From our 45-yard line seats six rows from the top of massive AT&T Stadium, we were among the 80,000 Cowboy faithful reveling in the proceedings below. “America’s Team” was in the process of grounding the invading New York Jets in the team’s home opener in an impressive Micah Parsons-led dominant performance.
While white Cowboy rally towels were being waved all around, I noticed a lady seated in the row in front of me staring at the cell phone screen she held in her hand. Looking over her shoulder, the name Tom Gravish quickly caught my eye.
Getting the woman’s attention, I asked, “Are you from Pennsylvania?” When her answer was affirmative, I then asked, where?
Among the roaring of the crowd, she replied, “The small town of Montoursville.”
“We’re from South Williamsport,” I said as she looked at me in amazement.
The woman and her husband had made the distant road trip to cheer on the Cowboys in person, but in the middle of a Cowboy drive, the two of us were in conversation about the tragic news filling her cell phone of the passing of Jersey Shore football player Max Engle.
Her eyes began to well as she explained she was a retired Jersey Shore school teacher. She knew of Engel’s injury, but the posted news she was receiving of his passing was creating an emotional moment totally unrelated to the Cowboys joy she had been experiencing moments earlier.
While the eventual Dallas 30-10 victory was unfolding, the irony of that third-quarter chance conversation bounced around in my mind. The family and I were most likely the only six people in the stadium who had any knowledge of Max Engle, and here we were, somehow seated an arm’s length apart.

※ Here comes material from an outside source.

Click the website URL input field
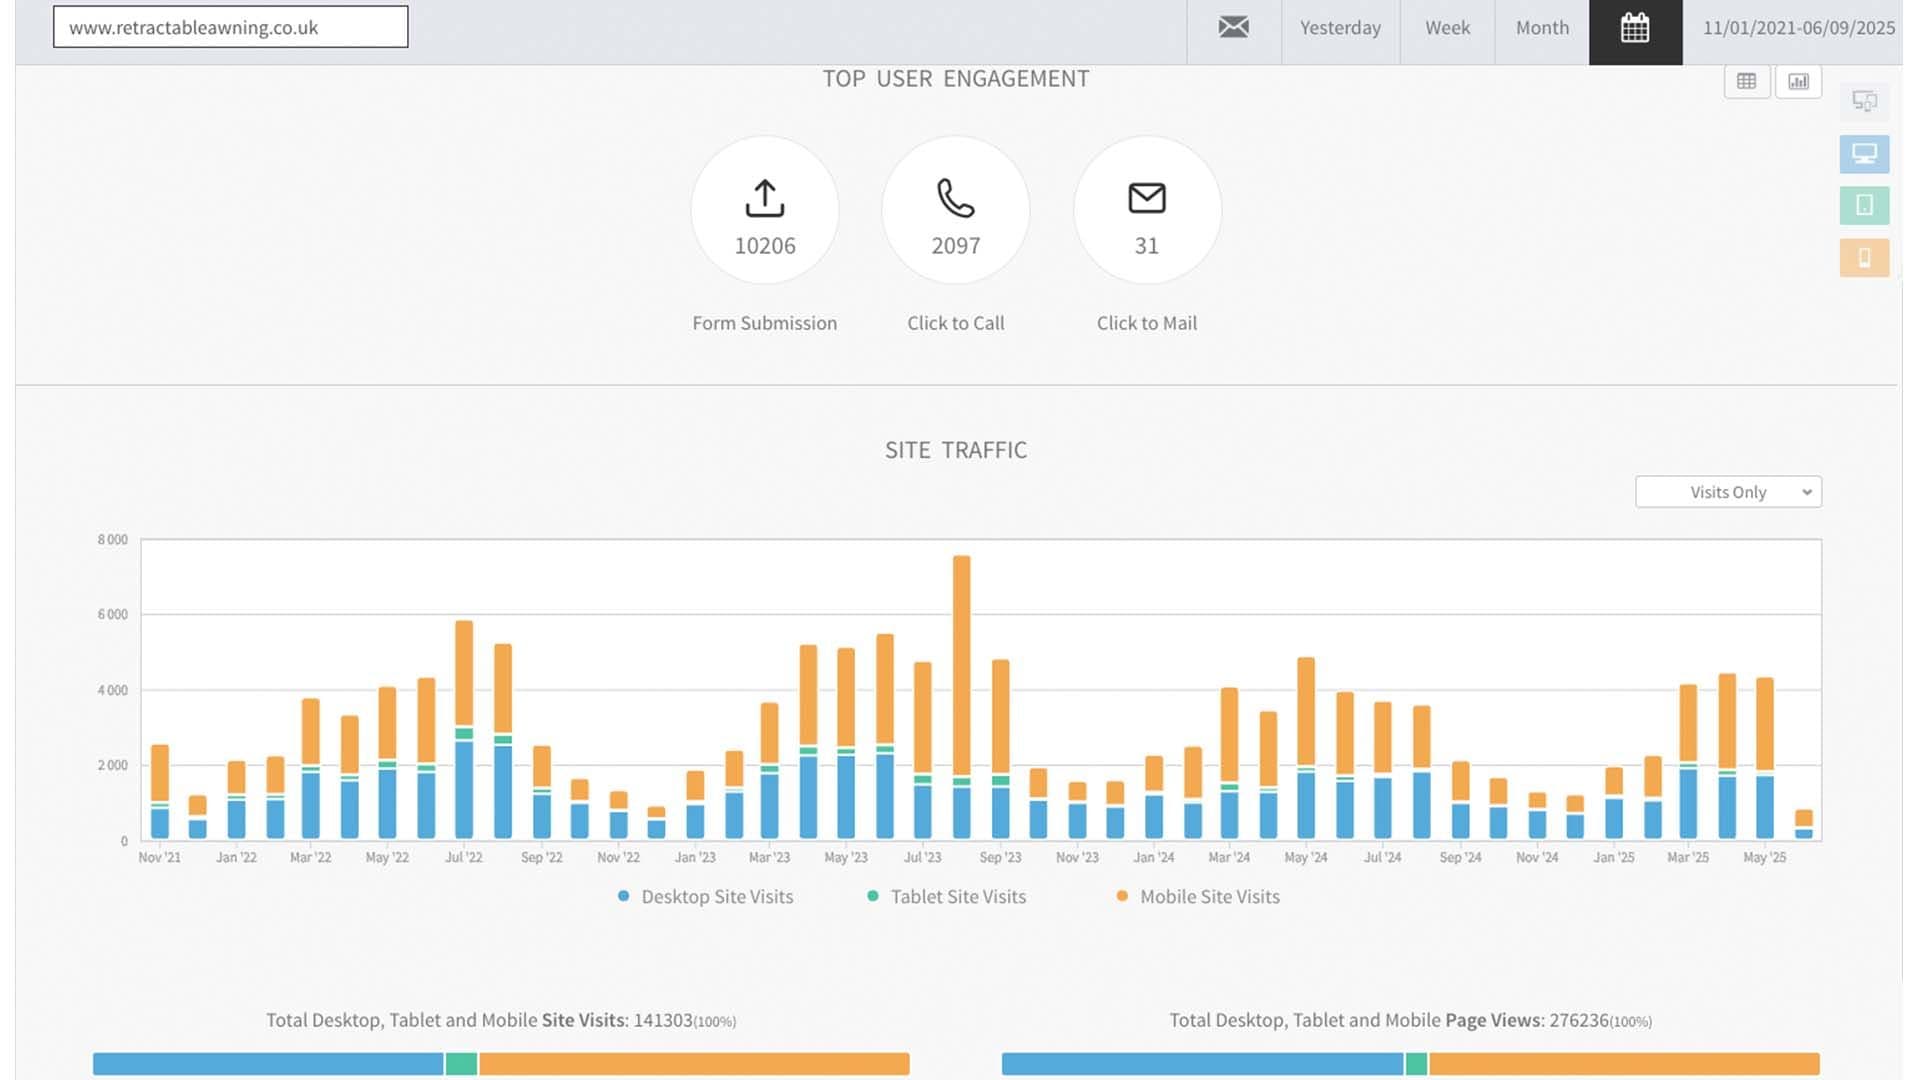Viewport: 1920px width, 1080px height. [230, 27]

At the conclusion of the game, AT&T Stadium ushers waited politely and patiently as we shared a conversation about Engle and the ordeal the Jersey Shore community was facing. Those ushers had no idea what we were discussing when we came to realize that we were the last people standing in their way of closing the section as the celebrating crowd had left the stadium almost empty.
Throughout my lifetime, sports have provided so many joys and great memories. Recognizably, there are those who feel sports are over-emphasized, and, in many instances, I agree, but that chance meeting with a couple from Montoursville reminded me that it is the fans that create the excitement that drives the buzz surrounding the entire sports scene.
I became a Dallas Cowboys fan years ago while attending the University of Houston. Jean, daughter Denise, and son Doug were vaccinated with the same rooting spirit. This Dallas trip was our second chance to see the Cowboys play at home. A scheduling quirk also provided me with the opportunity to see two Red Sox games at the Rangers Globe Life Field, thus completing my bucket list of watching a game at all 30 Major League stadiums.
The family’s visit to Dallas was part of a similar adventure. They had taken a train ride from Pittsburgh through Chicago to Dallas. Their return trip home gave them the chance to see the Pirates (their favorite team) play the Cubs on their first visit to Wrigley Field.
As we laughed about our Cowboy passion, the husband revealed that was nothing compared to the couple that had been seated next to them. This pair were avid Dallas Cowboy fans living in Manchester, England, who had long wanted to see a game in Dallas.
Following that old saying, “When in Rome, do as the Romans do,” our stay included a visit to the Fort Worth Stockyards, where we spent a fun-filled time reliving those days of old. I even got to ‘saddle up’ atop a longhorn steer!
Last month, during the Little League World Series, I shared some great moments with members of the Bitburg, Germany team that had gathered to celebrate their 50th anniversary of playing in the Series. One of those team members, Jeff Ralston — the only Pennsylvanian on that team — invited us to visit them at their Weatherford, Texas, home, where we enjoyed time with Jeff and his wife, Janet.
Returning home, Jean reminisced on the visit with the Ralstons and how sports have enabled us to experience so many wonderful opportunities over the years. Those adventures included many with our young family as they grew up.
But now here we were, Jean and I, and our totally adult children spending some time together, just the four of us; perhaps the first time that has happened since they left the nest.
Another great sports memory, not soon forgotten!